Only applies if access_key_id and secret_access_key is blank.
Enter a boolean value (true or false). Press Enter for the default ("false").
Choose a number from below, or type in your own value
1 / Enter AWS credentials in the next step
\ "false"
2 / Get AWS credentials from the environment (env vars or IAM)
\ "true"
env_auth> 1
AWS Access Key ID.
Leave blank for anonymous access or runtime credentials.
Enter a string value. Press Enter for the default ("").
access_key_id> xxxxxxxx
AWS Secret Access Key (password)
Leave blank for anonymous access or runtime credentials.
Enter a string value. Press Enter for the default ("").
secret_access_key> xxxxxxxxxx
Region to connect to.
Leave blank if you are using an S3 clone and you don't have a region.
Enter a string value. Press Enter for the default ("").
Choose a number from below, or type in your own value
1 / Use this if unsure. Will use v4 signatures and an empty region.
\ ""
2 / Use this only if v4 signatures don't work, eg pre Jewel/v10 CEPH.
\ "other-v2-signature"
region> 2
Endpoint for IBM COS S3 API.
Specify if using an IBM COS On Premise.
Enter a string value. Press Enter for the default ("").
Choose a number from below, or type in your own value
1 / US Cross Region Endpoint
\ "s3.us.cloud-object-storage.appdomain.cloud"
2 / US Cross Region Dallas Endpoint
\ "s3.dal.us.cloud-object-storage.appdomain.cloud"
3 / US Cross Region Washington DC Endpoint
\ "s3.wdc.us.cloud-object-storage.appdomain.cloud"
4 / US Cross Region San Jose Endpoint
\ "s3.sjc.us.cloud-object-storage.appdomain.cloud"

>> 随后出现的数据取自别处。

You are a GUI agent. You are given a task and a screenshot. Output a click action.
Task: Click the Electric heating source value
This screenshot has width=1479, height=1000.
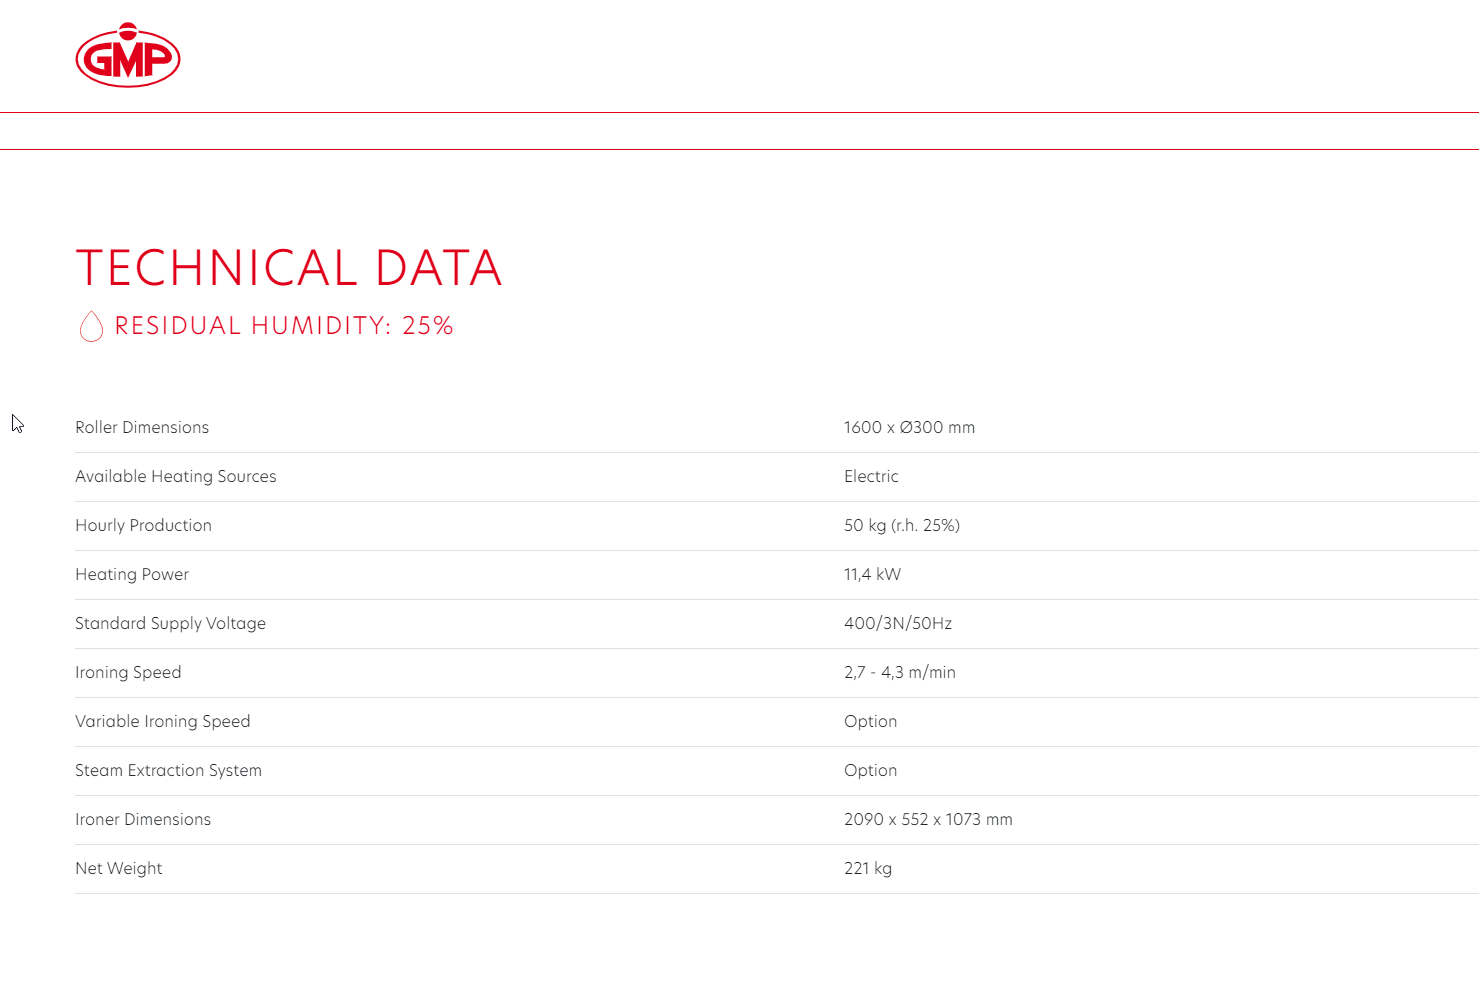pyautogui.click(x=871, y=476)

5 / US Cross Region Private Endpoint
\ "s3.private.us.cloud-object-storage.appdomain.cloud"
... ...
endpoint> s3.private.eu-de.cloud-object-storage.appdomain.cloud
Location constraint - must match endpoint when using IBM Cloud Public.

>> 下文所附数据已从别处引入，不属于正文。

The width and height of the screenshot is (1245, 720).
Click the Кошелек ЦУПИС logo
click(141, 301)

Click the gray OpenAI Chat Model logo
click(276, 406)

For on-prem COS, do not make a selection from this list, hit enter
Enter a string value. Press Enter for the default ("").

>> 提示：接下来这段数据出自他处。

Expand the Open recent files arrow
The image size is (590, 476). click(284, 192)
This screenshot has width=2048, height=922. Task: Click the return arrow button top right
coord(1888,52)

Choose a number from below, or type in your own value
1 / US Cross Region Standard
\ "us-standard"
2 / US Cross Region Vault
\ "us-vault"
3 / US Cross Region Cold
\ "us-cold"
4 / US Cross Region Flex
\ "us-flex"
5 / US East Region Standard
\ "us-east-standard"
6 / US East Region Vault
\ "us-east-vault"
... ...
location_constraint>
Canned ACL used when creating buckets and storing or copying objects.
This ACL is used for creating objects and if bucket_acl isn't set, for creating buckets too.
For more info visit https://docs.aws.amazon.com/AmazonS3/latest/dev/acl-overview.html#canned-acl
Note that this ACL is applied when server side copying objects as S3
doesn't copy the ACL from the source but rather writes a fresh one.
Enter a string value. Press Enter for the default ("").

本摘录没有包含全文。